### Activity list
1: In the rugby column about the Blues, how many games did the Blues go without beating a New Zealand team before their win over the Highlanders?
2: Extend the rugby column about the Blues past its final sentence.

### Provided text

◇ ◇ ◇

Canon Rugby In Focus: Jim Kayes remembers the Blues for what they were – and shakes his head at what they have become.
It was a balmy afternoon. The sun streamed over a packed Eden Park as we watched in shorts and tee-shirts, roaring the Blues to victory and celebrating when skipper Zinzan Brooke lifted the Super Rugby trophy aloft for the first time in 1996.
To be honest, I can’t remember if it was sunny or not, have no idea what I was wearing and can’t remember how big the crowd was
I know it was in the afternoon because I flew out later that night on my OE but, that aside, the rest are memories seen through rose tinted glasses.
The Blues were good back then, gloriously good, with an All Blacks pack and a backline that had the twin threats of Joeli Vidiri and Jonah Lomu on the wings.
Coming off a decade of Auckland’s provincial dominance, the Blues set the standard in Super Rugby. They were the team everyone else wanted to be.
And now they’re not.
Till they beat the Highlanders on March 22, in round six, the Blues hadn’t beaten a New Zealand team since round one in 2016 – a run of 20 games without a win (there was a draw with the Chiefs in there too).

◇ ◇ ◇

### Input data
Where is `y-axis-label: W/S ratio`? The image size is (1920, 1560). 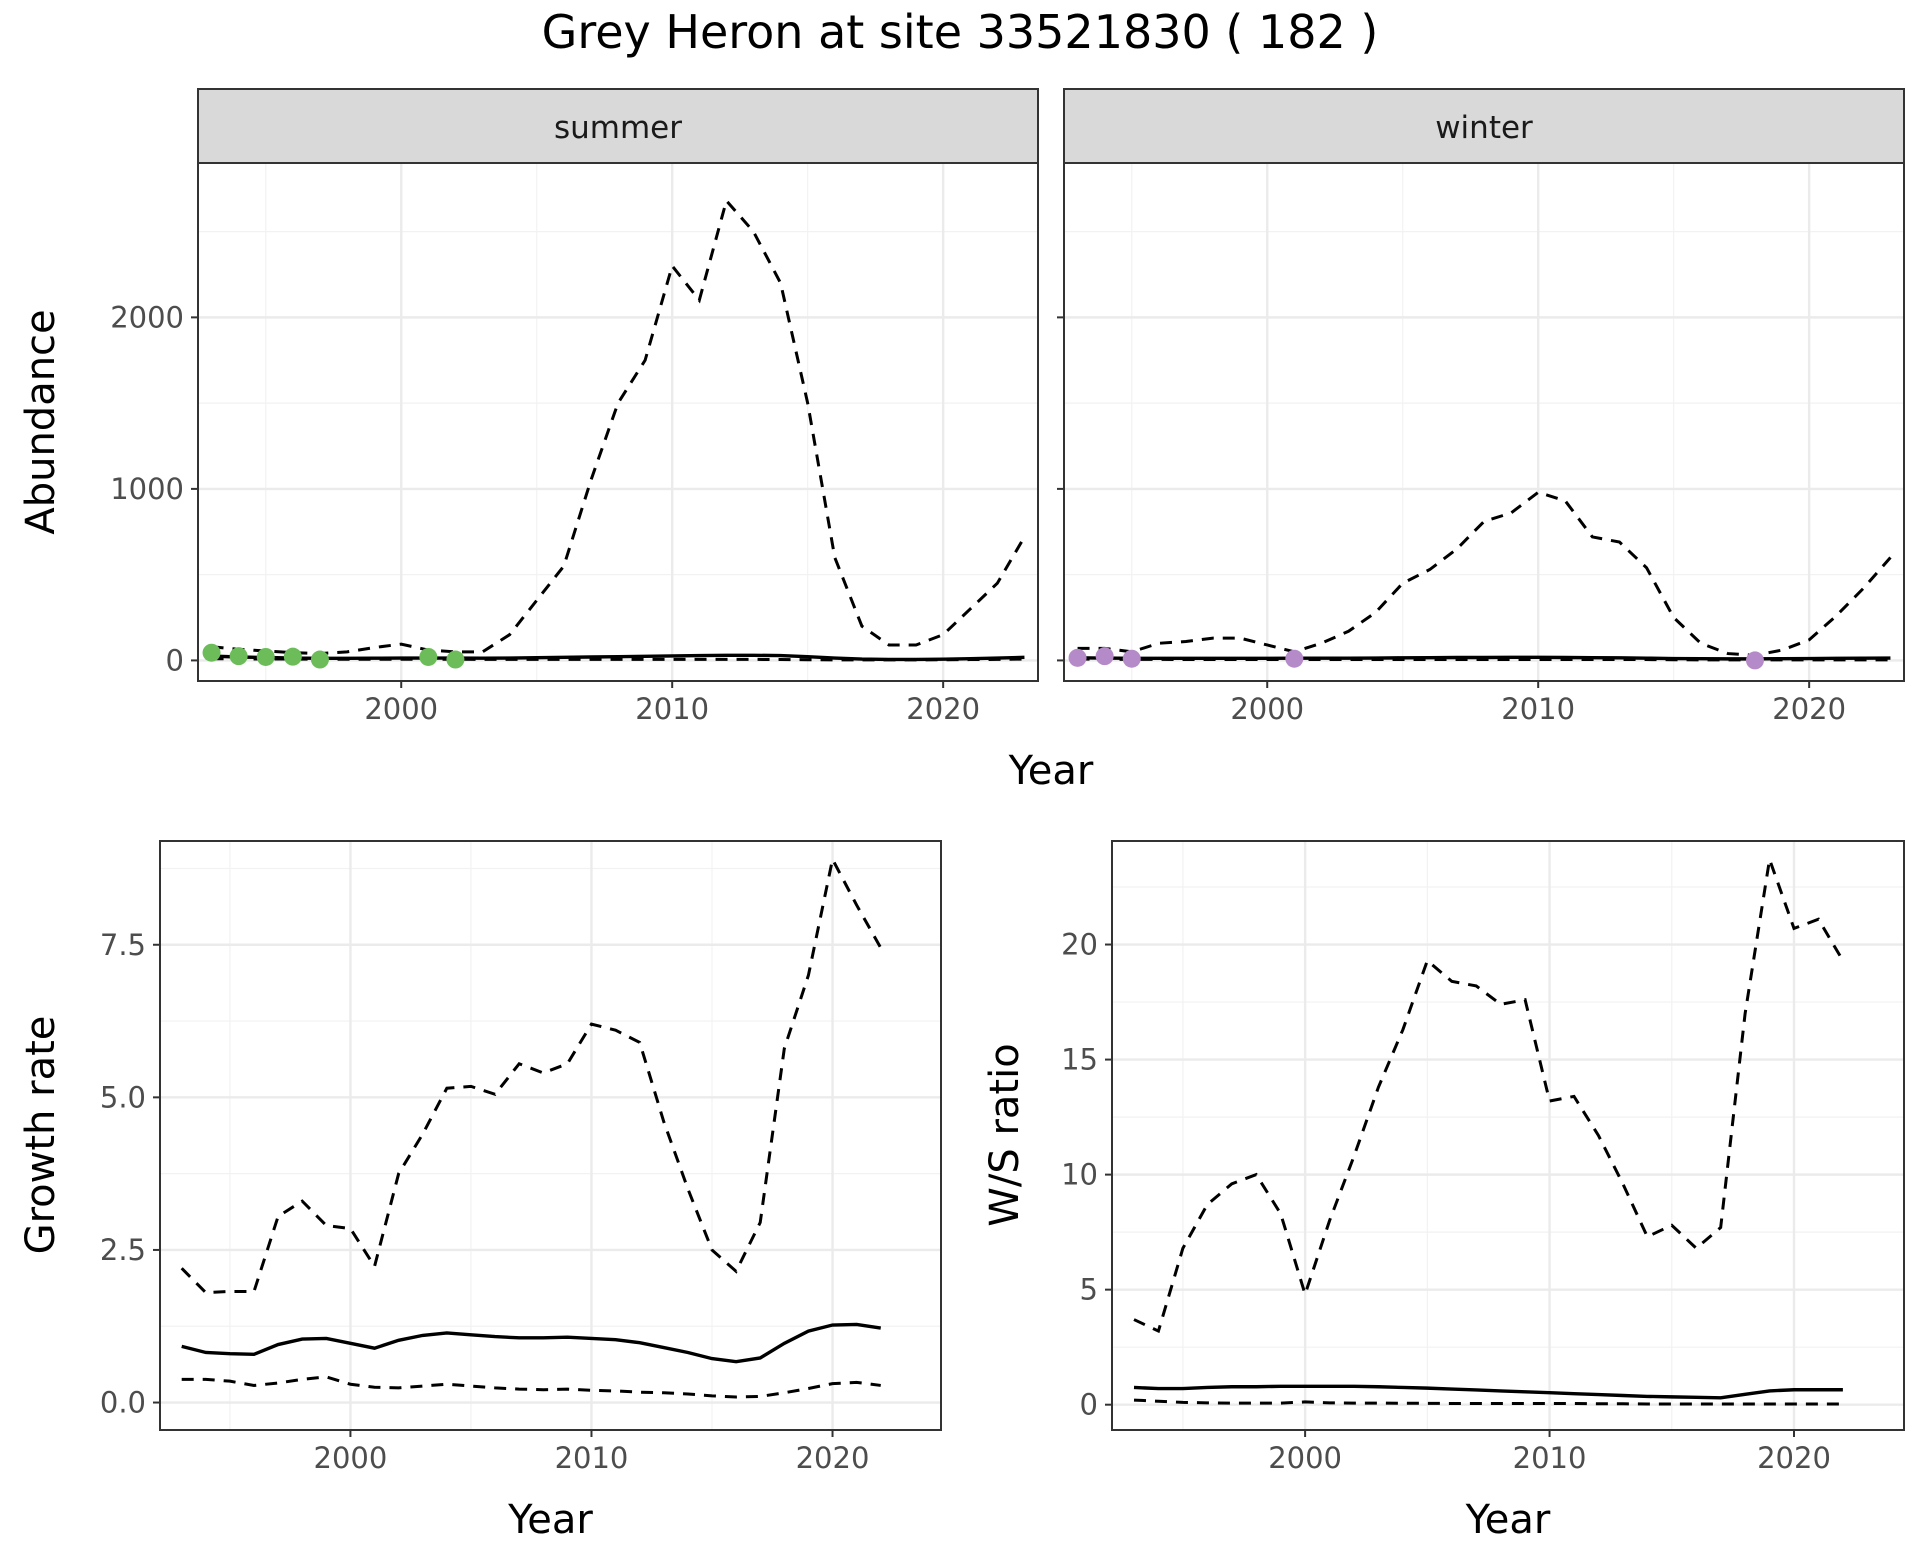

◇ ◇ ◇

### Answers for this exercise
1: Twenty games, a run that also included a draw with the Chiefs.

2:
Worse than that, they haven’t looked like winning the competition since they last won it in 2003.
They made the playoffs under Pat Lam in 2011 but weren’t really title contenders and Lam was sacked the following year.
Two legends of the game have tried to pull the Blues out of the mire, but Sir John Kirwan failed and Tana Umaga has been relegated to assistant coach.
It’s a depressing time line for Blues fans matched in that darkness by the 23-game losing streak they are on against other New Zealand teams away from home.
That streak covers six years and three coaches and, with away games against the Crusaders and Hurricanes still to come, may stretch to 25 games.
It’s odd because home advantage in the Kiwi derbies shouldn’t be a big deal. The travel is irrelevant, the stadia are familiar and the away crowds aren’t hostile in the way they are in other countries and competitions.
Yet the Blues can’t win away from home in New Zealand.
When the Blues lost 12-22 to the Hurricanes at Eden Park last week, a mate who loves his rugby sent me this text: “The Blues are 14th”.
Stark. Simple. Accurate.
Only the Sunwolves, a team destined to be chopped after next year, are keeping them from the very bottom.
If they lose to the Chiefs at Eden Park this weekend, the Blues will almost certainly finish bottom of the New Zealand conference. Again.
It’s where they were last year with half the points of the fourth placed Highlanders, from just four wins.
And, yes, they were last in 2017, too, with 37 points…a long way below the Highlanders’ 51.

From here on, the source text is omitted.